Be merciful, just as your Father is merciful. Do not judge, and you will not be judged. Do not condemn, and you will not be condemned. Forgive, and you will be forgiven. Give, and it will be given to you. A good measure, pressed down, shaken together and running over, will be poured into your lap. For with the measure you use, it will be measured to you.

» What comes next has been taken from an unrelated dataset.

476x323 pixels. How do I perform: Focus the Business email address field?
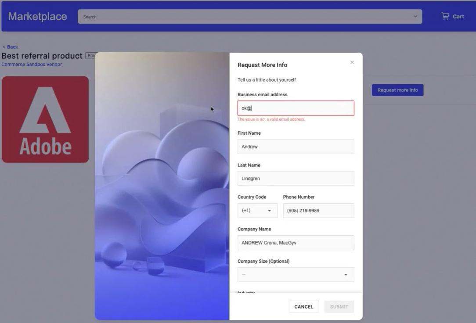[296, 108]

God has been reminding me lately just how much He has forgiven me for. Or maybe, since God sends our sin as far as the east is from west, I’m reminding myself. Or growing enough to recognize it. You know what I’m realizing? With as much grace and mercy as has been shown to me, I really have no leg to stand on when it comes to holding a grudge against another. This is a difficult process for me, mainly when it comes to my relationship with Stacy. Yet, as I grow, God is giving me the strength to walk in forgiveness, to live it, to give it. When I read the verses above, it made me realize how much forgiveness I need, to be reconciled to God. I want to be forgiven, which is a great motivator for forgiving. It’s always hardest to forgive the people closest to me. When someone I barely know does something that makes me cringe, or hurts my feelings, I just remind myself that they barely know me, and it’s pretty easy to let it go. Yet, when someone that I love, that claims to love me, hurts or offends me, I get angry and it seems impossible to let it go. I mean, they should have known better. They love me and know me and why would they do that? or say that?
Do you struggle with forgiveness? Who do you find it hardest to forgive and what is your go-to scripture to help you live a life of forgiveness?